What you will do:
Set down, exactly, every line from the top of the listing through the one holding "Screen dimensions: 1204x823".

Material shown:
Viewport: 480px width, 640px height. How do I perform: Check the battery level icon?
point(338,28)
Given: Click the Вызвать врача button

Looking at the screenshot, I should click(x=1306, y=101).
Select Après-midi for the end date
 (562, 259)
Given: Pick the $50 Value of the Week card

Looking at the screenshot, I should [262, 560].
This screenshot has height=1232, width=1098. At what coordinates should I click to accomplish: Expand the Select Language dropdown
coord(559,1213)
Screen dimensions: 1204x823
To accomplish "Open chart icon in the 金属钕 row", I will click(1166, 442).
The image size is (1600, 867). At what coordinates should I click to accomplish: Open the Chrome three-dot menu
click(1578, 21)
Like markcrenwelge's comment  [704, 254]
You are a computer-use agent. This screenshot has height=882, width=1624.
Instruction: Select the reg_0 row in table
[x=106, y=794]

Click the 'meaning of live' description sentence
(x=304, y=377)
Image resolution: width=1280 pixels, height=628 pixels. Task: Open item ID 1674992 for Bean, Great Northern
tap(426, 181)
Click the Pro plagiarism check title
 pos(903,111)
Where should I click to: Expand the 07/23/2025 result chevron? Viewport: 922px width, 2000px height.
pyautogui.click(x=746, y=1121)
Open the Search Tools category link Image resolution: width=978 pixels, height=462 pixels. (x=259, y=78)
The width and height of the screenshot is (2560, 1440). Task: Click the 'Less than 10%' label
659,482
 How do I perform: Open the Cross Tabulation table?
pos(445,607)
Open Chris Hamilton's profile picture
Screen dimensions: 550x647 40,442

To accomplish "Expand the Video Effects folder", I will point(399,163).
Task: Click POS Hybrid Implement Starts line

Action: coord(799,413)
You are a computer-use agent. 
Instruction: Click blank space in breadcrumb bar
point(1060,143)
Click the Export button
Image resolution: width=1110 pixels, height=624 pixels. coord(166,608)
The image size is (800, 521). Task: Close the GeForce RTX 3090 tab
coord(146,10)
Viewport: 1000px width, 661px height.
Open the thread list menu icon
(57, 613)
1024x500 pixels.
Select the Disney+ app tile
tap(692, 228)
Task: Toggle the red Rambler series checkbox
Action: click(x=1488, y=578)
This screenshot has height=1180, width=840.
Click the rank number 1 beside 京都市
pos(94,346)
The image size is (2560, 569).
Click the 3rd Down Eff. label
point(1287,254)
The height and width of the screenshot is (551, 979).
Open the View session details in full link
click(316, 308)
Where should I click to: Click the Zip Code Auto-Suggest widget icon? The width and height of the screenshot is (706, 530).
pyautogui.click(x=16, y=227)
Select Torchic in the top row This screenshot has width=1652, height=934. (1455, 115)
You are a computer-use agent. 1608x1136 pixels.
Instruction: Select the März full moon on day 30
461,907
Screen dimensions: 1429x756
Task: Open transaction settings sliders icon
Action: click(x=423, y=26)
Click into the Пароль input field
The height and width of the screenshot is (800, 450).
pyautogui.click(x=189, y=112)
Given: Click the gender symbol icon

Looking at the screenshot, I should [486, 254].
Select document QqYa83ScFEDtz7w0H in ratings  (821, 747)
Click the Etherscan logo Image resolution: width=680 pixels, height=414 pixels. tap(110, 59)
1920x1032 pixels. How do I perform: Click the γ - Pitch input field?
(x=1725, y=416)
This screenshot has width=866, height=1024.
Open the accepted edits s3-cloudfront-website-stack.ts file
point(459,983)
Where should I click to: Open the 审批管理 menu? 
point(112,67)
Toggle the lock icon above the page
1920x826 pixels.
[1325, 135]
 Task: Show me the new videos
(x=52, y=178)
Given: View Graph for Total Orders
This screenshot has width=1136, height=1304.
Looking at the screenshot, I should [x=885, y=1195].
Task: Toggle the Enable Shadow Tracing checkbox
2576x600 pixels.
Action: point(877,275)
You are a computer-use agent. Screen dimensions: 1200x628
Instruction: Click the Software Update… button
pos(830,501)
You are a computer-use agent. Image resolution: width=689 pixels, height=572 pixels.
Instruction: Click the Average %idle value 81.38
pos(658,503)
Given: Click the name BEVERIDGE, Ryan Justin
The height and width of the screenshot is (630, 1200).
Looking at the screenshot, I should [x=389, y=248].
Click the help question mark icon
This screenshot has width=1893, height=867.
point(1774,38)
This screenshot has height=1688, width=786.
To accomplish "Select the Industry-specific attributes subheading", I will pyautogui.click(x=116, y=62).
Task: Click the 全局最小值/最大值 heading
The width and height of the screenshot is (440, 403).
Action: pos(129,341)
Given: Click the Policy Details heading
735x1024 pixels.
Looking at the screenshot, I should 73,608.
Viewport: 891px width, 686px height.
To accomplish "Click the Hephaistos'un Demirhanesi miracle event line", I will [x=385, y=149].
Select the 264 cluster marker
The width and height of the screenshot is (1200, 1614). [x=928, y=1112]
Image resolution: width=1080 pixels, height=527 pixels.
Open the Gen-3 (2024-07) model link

Answer section:
Viewport: 480px width, 640px height. How do I perform: Check the battery level icon?
point(338,28)
Given: Click the Вызвать врача button

Looking at the screenshot, I should click(x=1306, y=101).
Select Après-midi for the end date
 (562, 259)
Given: Pick the $50 Value of the Week card

Looking at the screenshot, I should [262, 560].
This screenshot has height=1232, width=1098. At what coordinates should I click to accomplish: Expand the Select Language dropdown
coord(559,1213)
Screen dimensions: 1204x823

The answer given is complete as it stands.